Problems to work on:
1. In the excerpt on school standards below, to what did Jeanne Chall attribute the resiliency of such ideas?
2. For each statement below, state whether it agrees with the excerpt on school standards, and quote the words of that excerpt that decide it.
(a) Rita Kramer made her observation after visiting schools of education.
(b) Cannell holds that the schools bear no responsibility for the problems of teenagers.
(c) In the ideal OBE world, everyone would have to work hard to feel like a success.
3. Write the next part of the excerpt on school standards, beginning after its final sentence.

Reading text:
By abolishing failure (or at least the recognition and consequences of failure) and redefining excellence to mean whatever anyone wants it to mean, we deprive success of meaning. In the ideal OBE [GL note: Outcome Based Education] world, everyone would feel like a success, without necessarily having to do much of anything to justify their self-esteem.
As author Rita Kramer noted after visiting schools of education, “the main concern is not inspiring good students but protecting the average and poor ones.”
Chall [Jeanne Chall, Harvard professor] attributed the resiliency of such ideas to the desire of Americans to avoid pain, hard work, and discomfort, and to shield the tender sensibilities of the young from the rigors of a demanding curriculum. Learning basics can be hard and might entail both effort and disappointment. But basics also imply a set of standards outside of the child himself, a standard that is uncompromising and to which the child must accommodate himself. This, of course, is anathema to the democratic, child-centered classroom.
[John Jacob, physician] Cannell, however, goes even further in his indictment. Educationists are quick to blame their own failures on social problems, but Cannel argues that the schools themselves may have to take some responsibility for those same maladies. “I am convinced,” he wrote, “that the current American epidemic of teenage pregnancy, depression, drug use, delinquency, and teen suicide is partially related to the low standards and the low expectations so evident in American public schools. School officials blame these problems on single parent families, parental apathy, and permissive child-rearing. Undoubtedly, many of these pre4sent day realities do detrimentally affect children, but so do present day school policies.

Listed entries:
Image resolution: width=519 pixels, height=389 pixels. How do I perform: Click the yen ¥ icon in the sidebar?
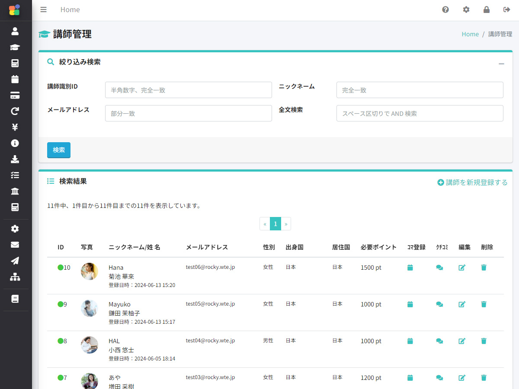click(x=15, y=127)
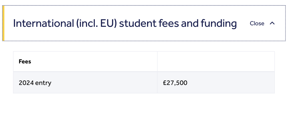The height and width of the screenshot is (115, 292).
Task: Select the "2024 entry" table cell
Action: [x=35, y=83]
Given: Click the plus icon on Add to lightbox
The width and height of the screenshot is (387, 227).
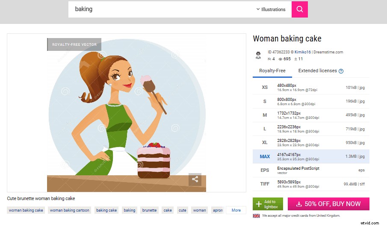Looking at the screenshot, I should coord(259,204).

Answers by item:
1. She attributed it to the desire of Americans to avoid pain, hard work, and discomfort, and to shield the tender sensibilities of the young from the rigors of a demanding curriculum.

2.
(a) Yes: "As author Rita Kramer noted after visiting schools of education"
(b) No: "the schools themselves may have to take some responsibility for those same maladies"
(c) No: "without necessarily having to do much of anything to justify their self-esteem"

3.
In 1893, the Commission of Ten, headed by Harvard’s Charles Eliot, laid out the traditionalist credo, with a firm emphasis on the pursuit of knowledge and the central place of the disciplines of liberal education. “As studies in language and in the natural sciences are best adapted to cultivate the habits of observation; as mathematics are the traditional training of the reasoning faculties,” the Eliot report declared, “so history and its allied branches are better adapted than any other studies to promote the invaluable mental power which we call judgment.”
Unless American parents raise those expectations, it is unlikely that America’s schools will ever raise them unilaterally. Mediocrity, unfortunately, is contagious. But so is excellence.